» **指示と条件**
「Task: Click the empty area right of Add Event」を含む行から、エントリの最後の行までを、両端も含めて「番号」と「内容」の2列のMarkdownの表に並べてください。空行は入れないでください。

-------- 練習用エントリ --------

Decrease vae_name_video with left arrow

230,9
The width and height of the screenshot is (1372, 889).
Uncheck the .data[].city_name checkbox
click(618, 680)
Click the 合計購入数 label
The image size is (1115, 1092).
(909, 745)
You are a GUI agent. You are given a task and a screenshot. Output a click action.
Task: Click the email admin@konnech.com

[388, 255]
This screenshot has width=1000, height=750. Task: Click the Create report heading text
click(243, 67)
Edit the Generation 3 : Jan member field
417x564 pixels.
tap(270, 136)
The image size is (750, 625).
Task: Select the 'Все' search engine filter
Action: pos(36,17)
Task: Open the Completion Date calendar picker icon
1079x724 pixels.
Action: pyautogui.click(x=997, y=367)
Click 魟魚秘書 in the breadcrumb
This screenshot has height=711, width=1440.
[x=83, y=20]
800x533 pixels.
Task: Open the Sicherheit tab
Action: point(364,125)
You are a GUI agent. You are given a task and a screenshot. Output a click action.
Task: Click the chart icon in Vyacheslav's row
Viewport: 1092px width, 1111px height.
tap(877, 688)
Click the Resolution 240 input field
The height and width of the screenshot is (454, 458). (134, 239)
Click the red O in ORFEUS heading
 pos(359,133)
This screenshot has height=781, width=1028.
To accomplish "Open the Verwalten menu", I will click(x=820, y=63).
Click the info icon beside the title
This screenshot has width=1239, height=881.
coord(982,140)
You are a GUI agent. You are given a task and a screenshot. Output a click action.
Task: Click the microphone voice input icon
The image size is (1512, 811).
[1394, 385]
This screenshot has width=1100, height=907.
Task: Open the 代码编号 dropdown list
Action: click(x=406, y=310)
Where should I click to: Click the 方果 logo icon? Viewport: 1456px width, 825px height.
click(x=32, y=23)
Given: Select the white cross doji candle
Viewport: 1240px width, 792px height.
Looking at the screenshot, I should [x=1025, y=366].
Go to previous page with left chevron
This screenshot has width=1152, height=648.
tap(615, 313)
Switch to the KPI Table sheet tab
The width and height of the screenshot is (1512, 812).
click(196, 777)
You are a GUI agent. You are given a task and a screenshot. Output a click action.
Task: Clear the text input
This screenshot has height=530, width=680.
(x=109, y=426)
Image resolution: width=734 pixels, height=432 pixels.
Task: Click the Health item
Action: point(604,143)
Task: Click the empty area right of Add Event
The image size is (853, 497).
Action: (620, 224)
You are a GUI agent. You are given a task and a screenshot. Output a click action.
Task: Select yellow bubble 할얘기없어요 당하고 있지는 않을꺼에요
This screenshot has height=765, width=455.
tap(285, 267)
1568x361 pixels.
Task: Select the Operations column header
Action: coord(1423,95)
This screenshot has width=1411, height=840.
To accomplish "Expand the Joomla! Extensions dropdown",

--------

» **正しい結果**
| 番号 | 内容 |
|---|---|
| 1 | Task: Click the empty area right of Add Event |
| 2 | The image size is (853, 497). |
| 3 | Action: (620, 224) |
| 4 | You are a GUI agent. You are given a task and a screenshot. Output a click action. |
| 5 | Task: Select yellow bubble 할얘기없어요 당하고 있지는 않을꺼에요 |
| 6 | This screenshot has height=765, width=455. |
| 7 | tap(285, 267) |
| 8 | 1568x361 pixels. |
| 9 | Task: Select the Operations column header |
| 10 | Action: coord(1423,95) |
| 11 | This screenshot has width=1411, height=840. |
| 12 | To accomplish "Expand the Joomla! Extensions dropdown", |